Task requirements:
Each line from the one containing "Click the red תרומות" through the end of the entries below should be transcribed exactly, and no other line.
(Task inputs)
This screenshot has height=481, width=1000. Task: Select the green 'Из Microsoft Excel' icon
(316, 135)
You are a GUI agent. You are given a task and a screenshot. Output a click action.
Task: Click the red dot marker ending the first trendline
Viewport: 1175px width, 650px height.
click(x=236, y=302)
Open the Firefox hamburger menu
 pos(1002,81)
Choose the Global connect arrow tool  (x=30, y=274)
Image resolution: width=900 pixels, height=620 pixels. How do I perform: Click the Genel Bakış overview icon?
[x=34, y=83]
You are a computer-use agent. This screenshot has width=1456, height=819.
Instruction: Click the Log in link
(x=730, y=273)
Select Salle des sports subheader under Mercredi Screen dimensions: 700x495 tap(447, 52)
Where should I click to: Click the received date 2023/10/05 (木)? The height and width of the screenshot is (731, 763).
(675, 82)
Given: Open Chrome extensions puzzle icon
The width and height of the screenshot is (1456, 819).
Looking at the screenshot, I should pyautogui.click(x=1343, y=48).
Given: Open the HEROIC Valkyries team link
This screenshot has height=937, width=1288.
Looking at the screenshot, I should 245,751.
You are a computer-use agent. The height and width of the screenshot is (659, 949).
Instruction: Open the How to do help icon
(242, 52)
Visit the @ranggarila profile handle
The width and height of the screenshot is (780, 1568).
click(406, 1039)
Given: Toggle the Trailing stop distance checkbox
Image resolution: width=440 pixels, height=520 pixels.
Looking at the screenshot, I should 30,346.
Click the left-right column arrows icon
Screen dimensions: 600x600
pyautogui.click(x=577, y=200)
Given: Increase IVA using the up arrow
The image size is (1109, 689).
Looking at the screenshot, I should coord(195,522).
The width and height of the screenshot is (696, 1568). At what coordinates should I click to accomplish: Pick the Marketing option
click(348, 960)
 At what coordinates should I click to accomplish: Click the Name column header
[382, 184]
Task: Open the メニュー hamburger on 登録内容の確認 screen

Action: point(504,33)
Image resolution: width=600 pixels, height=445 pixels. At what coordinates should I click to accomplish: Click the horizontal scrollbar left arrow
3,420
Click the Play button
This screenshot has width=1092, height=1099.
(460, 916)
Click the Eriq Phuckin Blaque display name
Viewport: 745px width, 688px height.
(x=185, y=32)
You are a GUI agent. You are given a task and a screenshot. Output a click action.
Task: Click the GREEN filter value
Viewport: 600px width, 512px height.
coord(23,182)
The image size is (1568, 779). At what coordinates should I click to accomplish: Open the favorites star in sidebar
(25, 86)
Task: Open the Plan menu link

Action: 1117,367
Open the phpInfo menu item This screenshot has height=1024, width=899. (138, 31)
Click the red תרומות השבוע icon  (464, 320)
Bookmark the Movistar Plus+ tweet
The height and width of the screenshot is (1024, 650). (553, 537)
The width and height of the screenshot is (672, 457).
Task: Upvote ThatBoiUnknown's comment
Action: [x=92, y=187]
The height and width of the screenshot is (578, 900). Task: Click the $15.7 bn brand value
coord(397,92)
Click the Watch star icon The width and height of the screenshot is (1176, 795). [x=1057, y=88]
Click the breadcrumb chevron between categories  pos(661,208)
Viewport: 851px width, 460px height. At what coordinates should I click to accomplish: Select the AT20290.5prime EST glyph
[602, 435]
(End Task inputs)
Reply:
Click the red תרומות השבוע icon  (464, 320)
Bookmark the Movistar Plus+ tweet
The height and width of the screenshot is (1024, 650). (553, 537)
The width and height of the screenshot is (672, 457).
Task: Upvote ThatBoiUnknown's comment
Action: [x=92, y=187]
The height and width of the screenshot is (578, 900). Task: Click the $15.7 bn brand value
coord(397,92)
Click the Watch star icon The width and height of the screenshot is (1176, 795). [x=1057, y=88]
Click the breadcrumb chevron between categories  pos(661,208)
Viewport: 851px width, 460px height. At what coordinates should I click to accomplish: Select the AT20290.5prime EST glyph
[602, 435]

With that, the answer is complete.